--- Extract provided ---
184 file *.predSV.txt has the following tab-delimited columns: left_chr, left_pos,
185 left_strand, # of left soft-clipped reads, right_chr, right_pos, right_strand,
186 # right soft-clipped reads, SV type, coverage at left_pos, coverage at
187 right_pos, assembled length at left_pos, assembled length at right_pos,
188 average percent identity at left_pos, percent of non-unique mapping reads at
189 left_pos, average percent identity at right_pos, percent of non-unique mapping
190 reads at right_pos, start position of consensus mapping to genome,
191 starting chromosome of consensus mapping, position of the genomic mapping of
192 consensus starting position, end position of consensus mapping to genome,
193 ending chromsome of consnesus mapping, position of genomic mapping of
194 consensus ending posiiton, and consensus sequences. For inversion(INV), the
195 last 7 fields will be repeated to reflect the fact two different breakpoints
196 are needed to identify an INV event.
197
198 Example of the tumor.predSV.txt file:
199 4 125893227 + 5 10 66301858 - 4 CTX 29 14 83 71 0.895173453996983 0.230769230769231 0.735384615384615 0.5 1 4 125893135 176 10 66301773 TTATGAATTTTGAAATATATATCATATTTTGAAATATATATCATATTCTAAATTATGAAAAGAGAATATGATTCTCTTTTCAGTAGCTGTCACCTCCTGGGTTCAAGTGATTCTCCTGCCTCTACCTCCCGAGTAGCTGGGATTACAGGTGCCCACCACCATGCCTGGCTAATTTT
200 5 7052198 - 0 10 66301865 + 8 CTX 0 22 0 81 0.761379310344828 0.482758620689655 0 0 1 5 7052278 164 10 66301947 AGCCATGGACCTTGTGGTGGGTTCTTAACAATGGTGAGTCCGGAGTTCTTAACGATGGTGAGTCCGTAGTTTGTTCCTTCAGGAGTGAGCCAAGATCATGCCACTGCACTCTAGCCTGGGCAACAGAGGAAGACTCCACCTCAAAAAAAAAAAGTGGGAAGAGG
201 10 66301858 + 4 4 125893225 - 1 CTX 15 28 71 81 0.735384615384615 0.5 0.889507154213037 0.243243243243243 1 10 66301777 153 4 125893154 TTAGCCAGGCATGGTGGTGGGCACCTGTAATCCCAGCTACTCGGGAGGTAGAGGCAGGAGAATCACTTGAACCCAGGAGGTGACAGCTACTGAAAAGAGAATCATATTCTCTTTTCATAATTTAGAATATGATATATATTTCAAAATATGATA
202
203 If there are no or very few results, there may be a lack of soft-clipping. See
204 the section "About Soft-Clipping" at the end of this document.
--- Extracted material ---
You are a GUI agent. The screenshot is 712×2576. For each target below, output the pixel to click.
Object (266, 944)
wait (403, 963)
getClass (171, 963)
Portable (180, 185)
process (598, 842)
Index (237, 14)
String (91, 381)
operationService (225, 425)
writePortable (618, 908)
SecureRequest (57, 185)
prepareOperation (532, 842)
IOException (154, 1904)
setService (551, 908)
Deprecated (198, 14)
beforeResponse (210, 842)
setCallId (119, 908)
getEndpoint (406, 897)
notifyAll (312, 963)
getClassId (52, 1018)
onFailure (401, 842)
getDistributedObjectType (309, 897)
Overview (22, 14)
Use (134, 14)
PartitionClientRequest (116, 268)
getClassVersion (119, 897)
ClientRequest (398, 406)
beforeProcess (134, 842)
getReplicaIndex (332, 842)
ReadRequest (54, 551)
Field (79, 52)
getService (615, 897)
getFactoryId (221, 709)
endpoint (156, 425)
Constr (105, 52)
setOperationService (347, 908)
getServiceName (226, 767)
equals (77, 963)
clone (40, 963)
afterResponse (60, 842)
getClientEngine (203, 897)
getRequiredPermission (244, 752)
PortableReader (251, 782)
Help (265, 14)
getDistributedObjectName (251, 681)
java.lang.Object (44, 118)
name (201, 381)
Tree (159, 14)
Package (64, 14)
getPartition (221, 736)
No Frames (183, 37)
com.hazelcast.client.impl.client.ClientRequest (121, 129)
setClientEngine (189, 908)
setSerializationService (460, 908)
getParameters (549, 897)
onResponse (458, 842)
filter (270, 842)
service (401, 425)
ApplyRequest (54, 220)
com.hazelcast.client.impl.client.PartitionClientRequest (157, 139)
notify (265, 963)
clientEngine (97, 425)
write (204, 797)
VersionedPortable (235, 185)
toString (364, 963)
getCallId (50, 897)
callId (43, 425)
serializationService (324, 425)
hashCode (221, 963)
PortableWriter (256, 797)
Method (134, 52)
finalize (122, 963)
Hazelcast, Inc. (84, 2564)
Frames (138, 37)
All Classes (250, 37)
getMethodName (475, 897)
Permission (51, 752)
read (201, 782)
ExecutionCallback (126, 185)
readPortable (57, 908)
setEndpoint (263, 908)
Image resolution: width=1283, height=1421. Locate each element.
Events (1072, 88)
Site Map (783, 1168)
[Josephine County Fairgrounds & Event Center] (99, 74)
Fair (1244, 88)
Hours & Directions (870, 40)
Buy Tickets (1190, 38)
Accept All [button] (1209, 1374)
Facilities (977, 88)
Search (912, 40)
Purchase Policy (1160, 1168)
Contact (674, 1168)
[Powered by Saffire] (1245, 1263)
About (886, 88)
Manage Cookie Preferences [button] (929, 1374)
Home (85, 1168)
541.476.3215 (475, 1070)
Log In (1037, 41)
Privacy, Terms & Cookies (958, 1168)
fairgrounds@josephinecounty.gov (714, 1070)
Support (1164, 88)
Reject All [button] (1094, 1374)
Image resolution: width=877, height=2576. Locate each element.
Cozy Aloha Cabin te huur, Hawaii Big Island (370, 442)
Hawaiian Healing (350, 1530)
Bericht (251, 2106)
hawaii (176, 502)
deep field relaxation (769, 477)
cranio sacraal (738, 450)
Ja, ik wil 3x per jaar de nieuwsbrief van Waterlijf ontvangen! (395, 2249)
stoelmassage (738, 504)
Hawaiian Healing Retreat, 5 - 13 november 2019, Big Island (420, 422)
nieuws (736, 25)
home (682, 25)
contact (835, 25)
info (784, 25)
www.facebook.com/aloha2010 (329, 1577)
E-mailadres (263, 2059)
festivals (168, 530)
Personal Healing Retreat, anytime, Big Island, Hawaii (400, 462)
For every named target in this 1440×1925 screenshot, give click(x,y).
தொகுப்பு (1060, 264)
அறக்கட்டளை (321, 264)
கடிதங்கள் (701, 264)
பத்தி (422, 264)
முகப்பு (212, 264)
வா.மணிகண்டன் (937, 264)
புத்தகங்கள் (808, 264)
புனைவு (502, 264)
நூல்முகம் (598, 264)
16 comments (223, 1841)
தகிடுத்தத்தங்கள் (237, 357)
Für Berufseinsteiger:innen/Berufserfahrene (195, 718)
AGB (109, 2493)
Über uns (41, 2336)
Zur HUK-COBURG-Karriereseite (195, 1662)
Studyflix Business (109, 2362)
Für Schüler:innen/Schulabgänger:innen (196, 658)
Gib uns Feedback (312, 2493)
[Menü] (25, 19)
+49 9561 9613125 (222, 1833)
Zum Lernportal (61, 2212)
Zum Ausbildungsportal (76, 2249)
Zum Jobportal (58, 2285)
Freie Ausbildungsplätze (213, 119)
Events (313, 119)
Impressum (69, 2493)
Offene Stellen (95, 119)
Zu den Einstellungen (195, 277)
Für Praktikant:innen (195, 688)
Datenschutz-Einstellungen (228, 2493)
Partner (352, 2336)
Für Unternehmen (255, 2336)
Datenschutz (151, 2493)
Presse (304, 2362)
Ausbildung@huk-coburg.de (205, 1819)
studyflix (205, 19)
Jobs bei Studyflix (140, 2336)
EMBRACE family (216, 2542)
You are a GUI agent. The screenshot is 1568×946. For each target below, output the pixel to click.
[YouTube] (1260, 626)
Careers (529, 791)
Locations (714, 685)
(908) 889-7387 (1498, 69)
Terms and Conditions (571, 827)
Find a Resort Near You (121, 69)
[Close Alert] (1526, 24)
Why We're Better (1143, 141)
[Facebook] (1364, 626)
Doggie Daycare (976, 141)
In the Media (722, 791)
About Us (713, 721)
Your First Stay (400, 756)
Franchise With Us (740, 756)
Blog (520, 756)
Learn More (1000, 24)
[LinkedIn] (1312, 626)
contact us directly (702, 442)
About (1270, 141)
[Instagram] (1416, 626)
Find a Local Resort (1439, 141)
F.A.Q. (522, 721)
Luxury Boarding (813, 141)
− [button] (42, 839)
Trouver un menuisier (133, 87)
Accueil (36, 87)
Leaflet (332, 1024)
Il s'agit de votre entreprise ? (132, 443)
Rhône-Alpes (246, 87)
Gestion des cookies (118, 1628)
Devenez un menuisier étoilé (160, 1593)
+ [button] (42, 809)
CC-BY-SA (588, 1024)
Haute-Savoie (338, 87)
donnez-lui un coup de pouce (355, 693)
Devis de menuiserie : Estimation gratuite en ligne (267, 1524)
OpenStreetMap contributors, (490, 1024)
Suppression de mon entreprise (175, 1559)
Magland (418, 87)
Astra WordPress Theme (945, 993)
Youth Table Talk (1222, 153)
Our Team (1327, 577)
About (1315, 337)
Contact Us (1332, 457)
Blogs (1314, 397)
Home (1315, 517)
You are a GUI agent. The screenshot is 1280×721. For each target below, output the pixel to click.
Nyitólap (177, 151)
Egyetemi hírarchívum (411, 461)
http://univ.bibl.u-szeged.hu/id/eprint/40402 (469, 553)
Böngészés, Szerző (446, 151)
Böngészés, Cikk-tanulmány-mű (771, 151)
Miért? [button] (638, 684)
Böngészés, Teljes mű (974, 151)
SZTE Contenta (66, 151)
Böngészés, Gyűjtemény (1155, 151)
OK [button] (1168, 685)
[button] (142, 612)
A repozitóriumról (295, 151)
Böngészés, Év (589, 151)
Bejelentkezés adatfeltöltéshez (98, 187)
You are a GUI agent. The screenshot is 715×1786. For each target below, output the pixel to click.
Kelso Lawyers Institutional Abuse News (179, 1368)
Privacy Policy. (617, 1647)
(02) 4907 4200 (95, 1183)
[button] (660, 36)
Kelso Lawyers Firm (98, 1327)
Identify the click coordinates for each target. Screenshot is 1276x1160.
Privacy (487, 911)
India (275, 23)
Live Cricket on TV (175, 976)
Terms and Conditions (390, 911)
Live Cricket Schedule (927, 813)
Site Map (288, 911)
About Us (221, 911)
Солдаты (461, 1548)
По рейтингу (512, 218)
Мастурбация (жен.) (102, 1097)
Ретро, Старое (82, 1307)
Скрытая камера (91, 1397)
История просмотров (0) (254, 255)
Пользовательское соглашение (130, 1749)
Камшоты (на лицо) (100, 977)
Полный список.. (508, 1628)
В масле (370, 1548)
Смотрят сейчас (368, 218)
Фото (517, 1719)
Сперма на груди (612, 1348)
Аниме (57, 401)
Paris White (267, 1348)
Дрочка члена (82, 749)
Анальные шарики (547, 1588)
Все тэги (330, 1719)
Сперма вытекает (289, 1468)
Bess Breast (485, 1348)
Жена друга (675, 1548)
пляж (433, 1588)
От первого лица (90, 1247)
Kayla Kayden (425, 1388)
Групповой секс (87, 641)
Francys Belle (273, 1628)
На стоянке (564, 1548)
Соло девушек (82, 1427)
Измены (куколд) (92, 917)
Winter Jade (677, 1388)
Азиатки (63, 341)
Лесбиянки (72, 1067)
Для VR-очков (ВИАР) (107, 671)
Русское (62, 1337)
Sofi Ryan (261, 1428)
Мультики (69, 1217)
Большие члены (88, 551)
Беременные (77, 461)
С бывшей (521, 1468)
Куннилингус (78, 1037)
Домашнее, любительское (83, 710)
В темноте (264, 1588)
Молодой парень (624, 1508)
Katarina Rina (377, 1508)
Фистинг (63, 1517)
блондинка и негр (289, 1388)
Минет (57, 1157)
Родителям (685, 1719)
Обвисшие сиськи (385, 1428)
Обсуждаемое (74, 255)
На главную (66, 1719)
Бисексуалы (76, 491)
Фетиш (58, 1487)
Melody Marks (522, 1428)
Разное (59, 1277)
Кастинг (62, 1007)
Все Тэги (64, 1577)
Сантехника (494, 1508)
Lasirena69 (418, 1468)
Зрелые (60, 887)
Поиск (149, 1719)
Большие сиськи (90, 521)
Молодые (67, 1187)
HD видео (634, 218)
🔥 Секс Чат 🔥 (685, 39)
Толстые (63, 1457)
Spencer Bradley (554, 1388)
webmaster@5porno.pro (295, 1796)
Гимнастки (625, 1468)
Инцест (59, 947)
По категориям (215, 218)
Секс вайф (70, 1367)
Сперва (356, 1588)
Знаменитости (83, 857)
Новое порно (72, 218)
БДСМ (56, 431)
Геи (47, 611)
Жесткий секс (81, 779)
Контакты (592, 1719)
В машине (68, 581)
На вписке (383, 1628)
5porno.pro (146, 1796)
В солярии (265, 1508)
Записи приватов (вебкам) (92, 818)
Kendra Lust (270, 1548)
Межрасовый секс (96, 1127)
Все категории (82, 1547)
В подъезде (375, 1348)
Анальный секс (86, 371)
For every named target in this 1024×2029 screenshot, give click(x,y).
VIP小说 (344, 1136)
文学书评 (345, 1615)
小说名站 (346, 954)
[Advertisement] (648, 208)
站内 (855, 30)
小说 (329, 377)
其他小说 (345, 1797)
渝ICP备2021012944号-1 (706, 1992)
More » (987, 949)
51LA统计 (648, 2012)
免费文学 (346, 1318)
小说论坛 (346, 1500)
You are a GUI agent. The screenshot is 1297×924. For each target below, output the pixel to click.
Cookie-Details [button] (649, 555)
---
## Instructions for the task
Continue the documentation on the *.predSV.txt output file from its last sentence.

## Answer area
205
206 4. Visulization of the detailed alignment at breakpoint (optional)
207
208 The bam2html.pl script builds an html view of the multiple alignment for
209 the breakpoint, so you can manually check the soft-clipping and other things.
210
211 bam2html.pl -d diag.bam -g germline.bam -i diag.bam.predSV.txt \
212 --ref_genome /genome/hg18 -o diag.bam.predSV.html
213
214 The output file is specified by -o option.
215
216 ====================
217 About Soft-Clipping:
218 ====================
219
220 CREST uses soft-clipping signatures to identify breakpoints. Soft-clipping is
221 indicated by "S" elements in the CIGAR for SAM/BAM records. Soft-clipping may
222 not occur, depending on the mapping algorithm and parameters and sometimes even
223 the library preparation.
224
225 With bwa sampe:
226 ---------------
227
228 One mapping method that will soft-clip reads is bwa sampe (BWA for paired-end
229 reads). When BWA successfully maps one read in a pair but is not able to map
230 the other, it will attempt a more permissive Smith-Waterman alignment of the
231 unmapped read in the neighborhood of the mapped mate. If it is only able to
232 align part of the read, then it will soft-clip the portion on the end that it
233 could not align. Often this occurs at the breakpoints of structural
234 variations.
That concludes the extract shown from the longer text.